Read the full story by Kathryn LoConte Lapierre, published in the Spring 2014 issue of Dartmouth Engineer.
Some undergraduates make their way to engineering with a quick stroll beyond the Dartmouth Green. Others—Thayer School of Engineering’s dual-degree students—travel a more distant route from campuses across the country.

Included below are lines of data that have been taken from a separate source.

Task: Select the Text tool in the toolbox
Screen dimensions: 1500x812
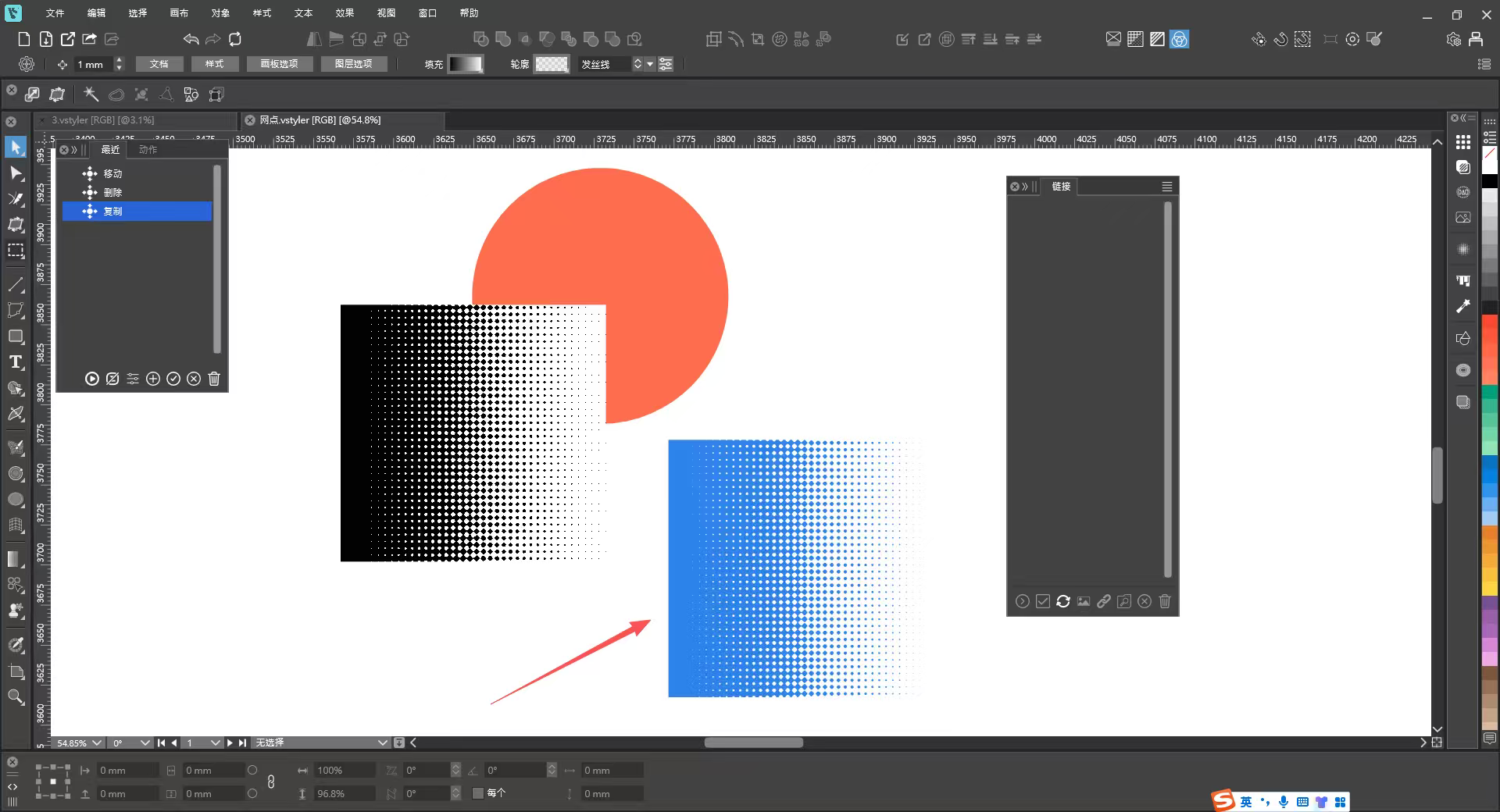Action: 16,362
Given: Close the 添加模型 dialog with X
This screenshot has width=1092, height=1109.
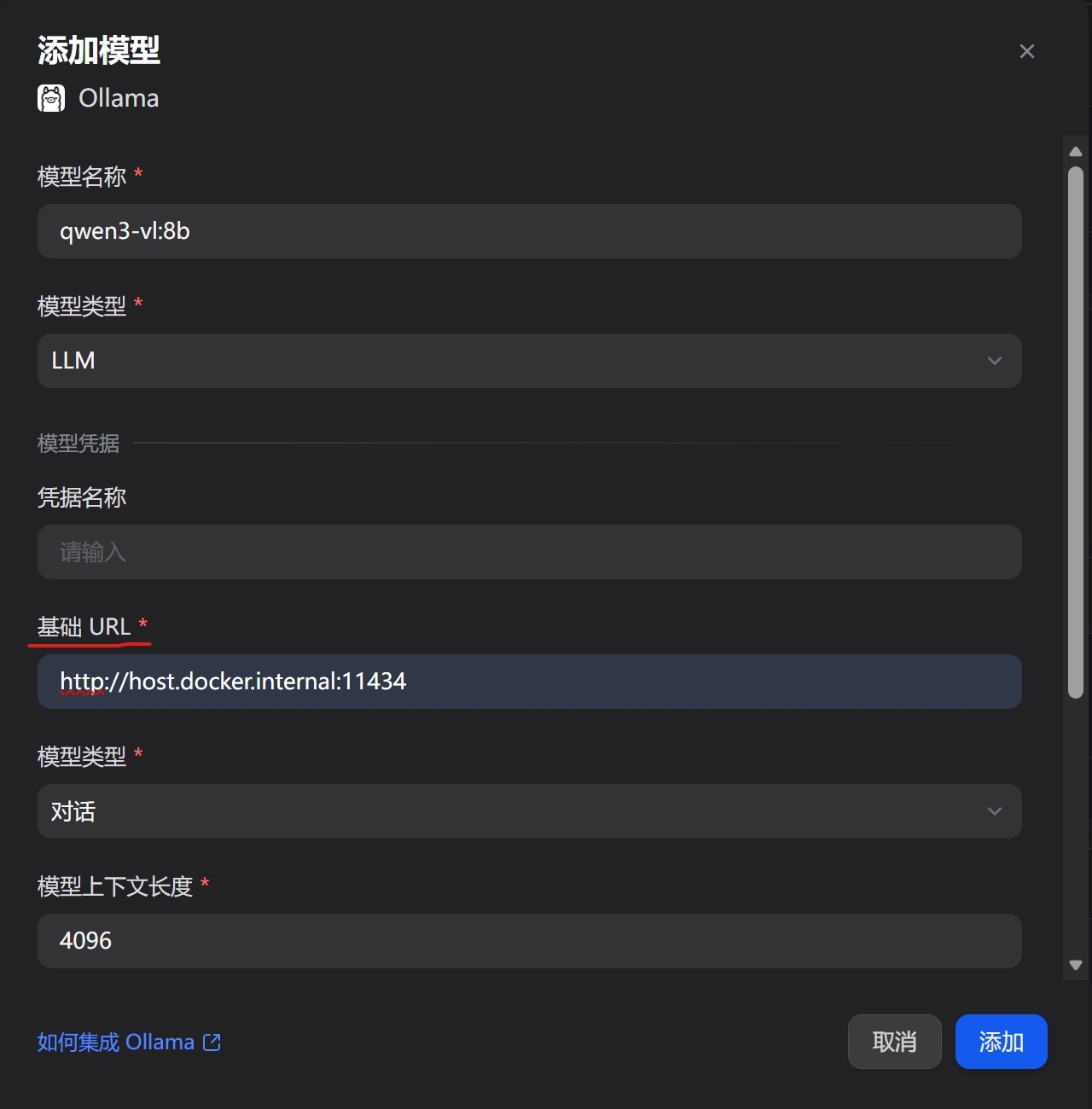Looking at the screenshot, I should click(x=1027, y=51).
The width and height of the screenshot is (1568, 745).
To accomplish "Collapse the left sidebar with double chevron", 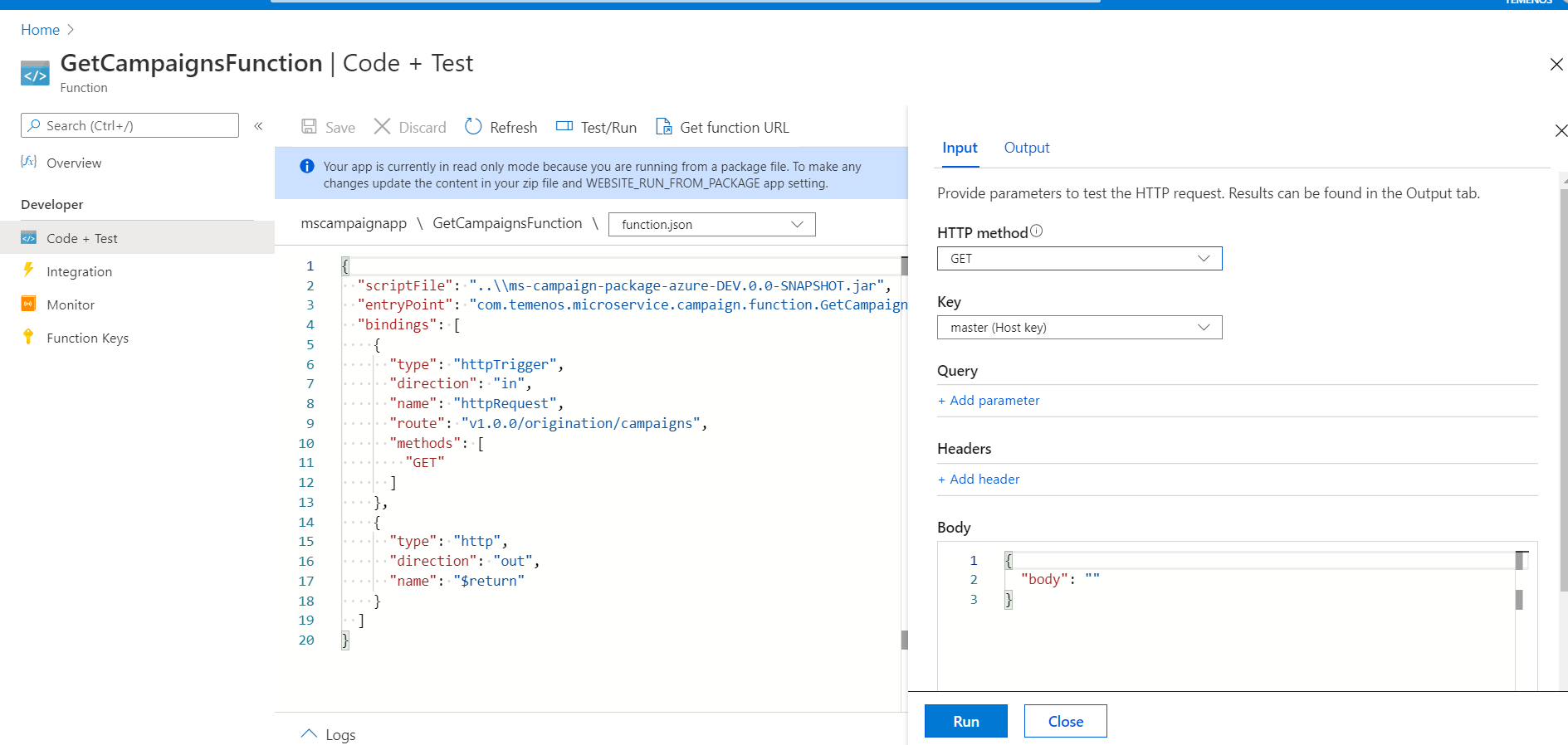I will coord(258,126).
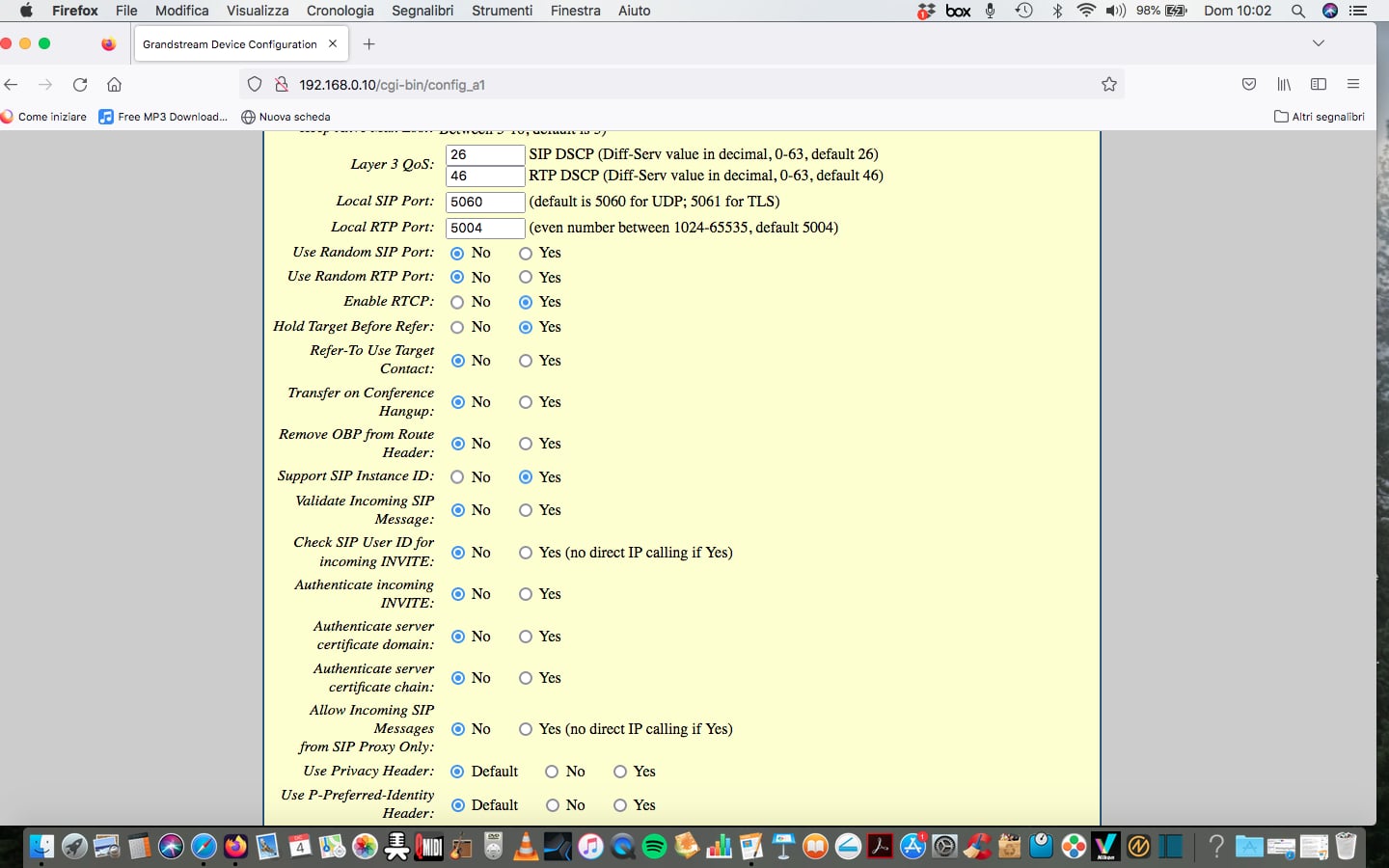
Task: Show the Library bookmarks icon
Action: point(1284,85)
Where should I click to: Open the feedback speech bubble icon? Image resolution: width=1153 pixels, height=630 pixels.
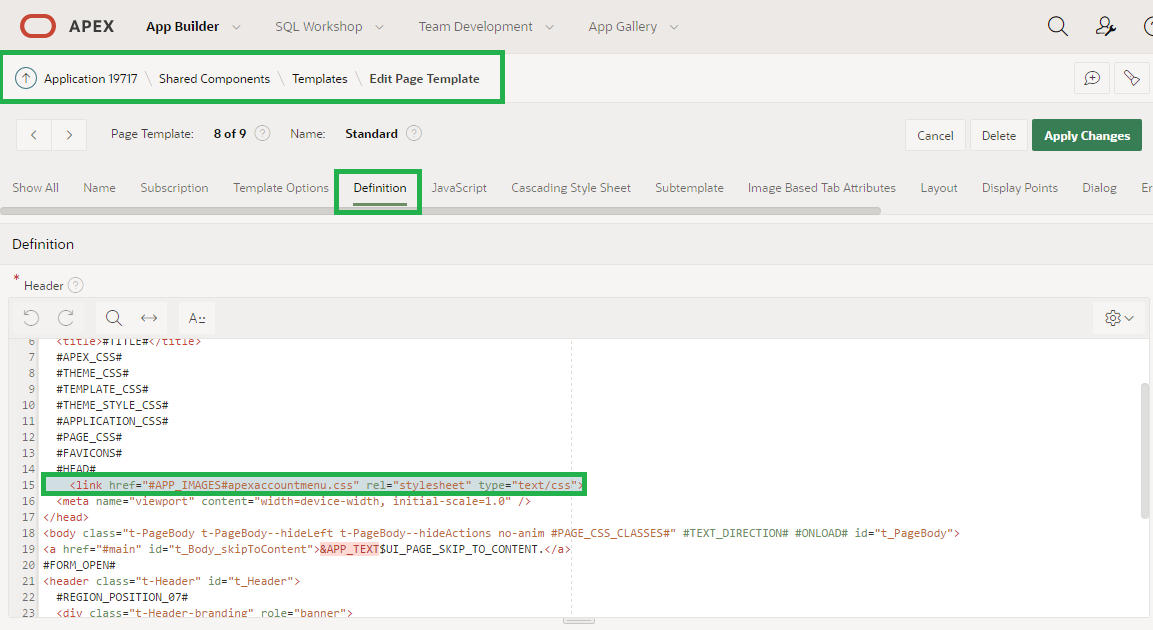1092,77
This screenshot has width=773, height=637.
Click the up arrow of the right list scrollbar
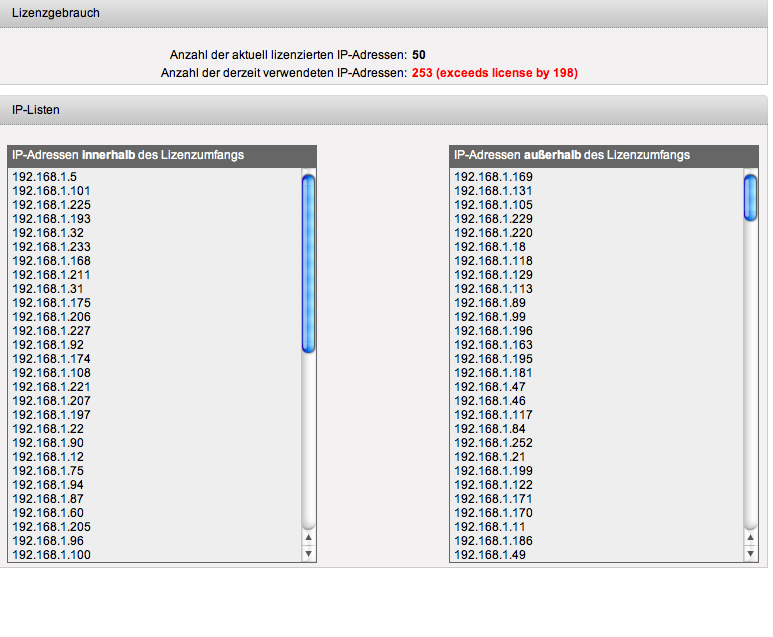pyautogui.click(x=750, y=538)
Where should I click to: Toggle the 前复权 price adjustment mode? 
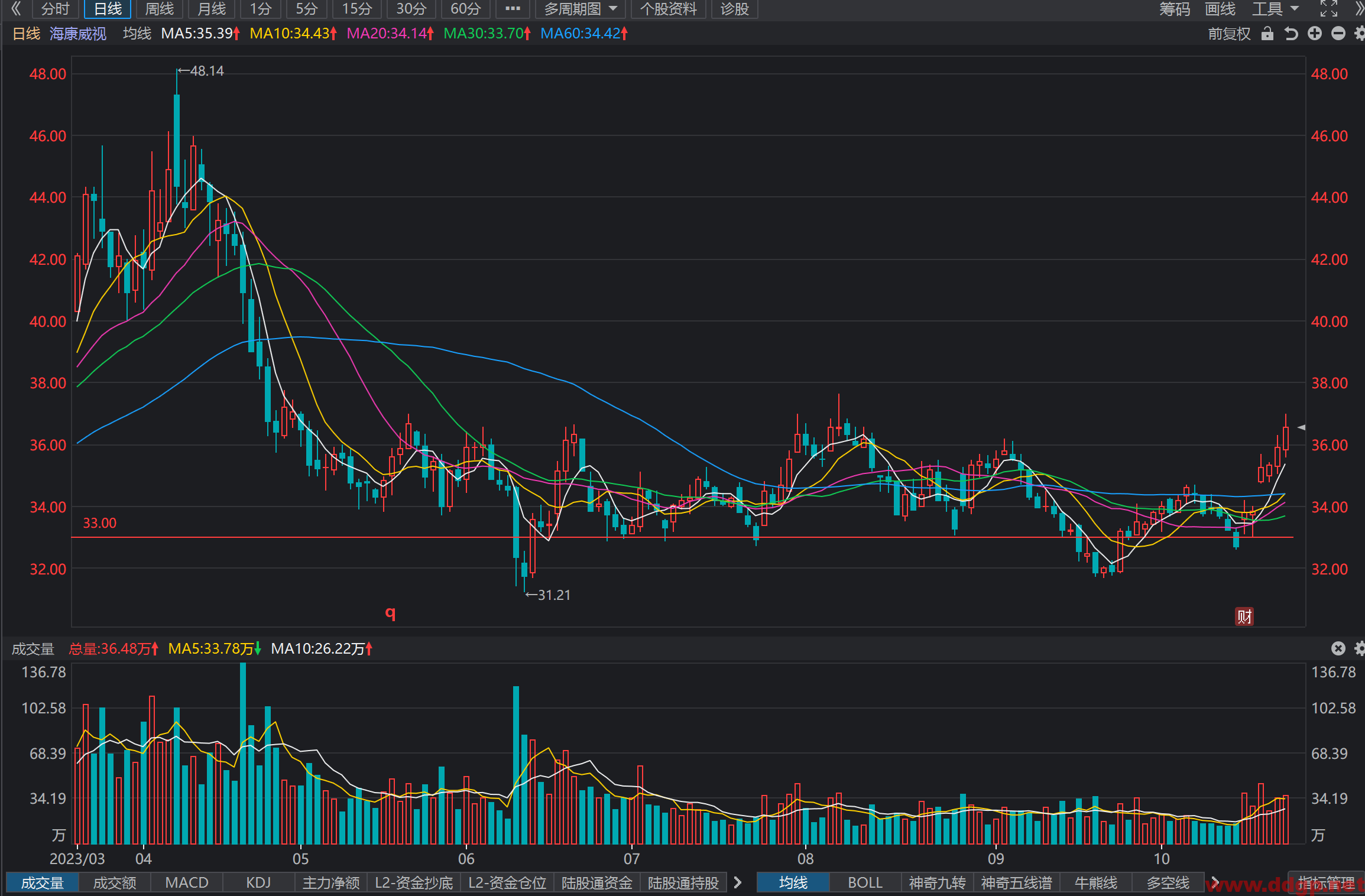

Since the early 1970s, Thayer has welcomed undergraduates from other colleges during their junior or senior year and, after they graduate from their own institutions, a year of Bachelor of Engineering study. Originally open to students from the Twelve-College Exchange Program—Amherst, Bowdoin, Connecticut, Mount Holyoke, Smith, Trinity, Vassar, Wellesley, Wesleyan, Wheaton, and Williams, besides Dartmouth—Thayer’s Dual-Degree Program extended engineering to a wider number of young men and women with science backgrounds. Other colleges joined the program over the years. Colby, for example, began sending students in 1990. Today some 20 colleges officially participate in the Dual-Degree Program, and students at other institutions can apply for the program as well.
During the last decade, 104 students graduated from the Dual-Degree Program with their Bachelor of Engineering degrees. This year, 22 of Thayer’s 58 Bachelor of Engineering candidates are dual-degree students. Another 29 dual-degree students are completing their first year, fitting six engineering courses into a tight time frame. “They’re very enthusiastic,” says Professor Eric Hansen, director of the Dual-Degree Program. “They’ve bonded with their home colleges, yet they so want to do engineering that they uproot themselves to come here. They’re determined, they take a tough course load, and they enjoy what they’re doing.”
Seven students, including Alexander Chin, a Bachelor of Engineering candidate in the Dual-Degree Program, spoke with Dartmouth Engineer about what drew them to Thayer.
Chin, who attended Carleton College, says, “From Carleton I developed a broader skill set in the liberal arts, and here at Dartmouth I developed a foundation in engineering. The Dual-Degree Program made me think in a more structured and more logical manner than I did before. Thayer added the innovative dimension. I’d like to combine my interests in an energy technology consulting role. That type of job would provide the dynamic that I’m looking for.”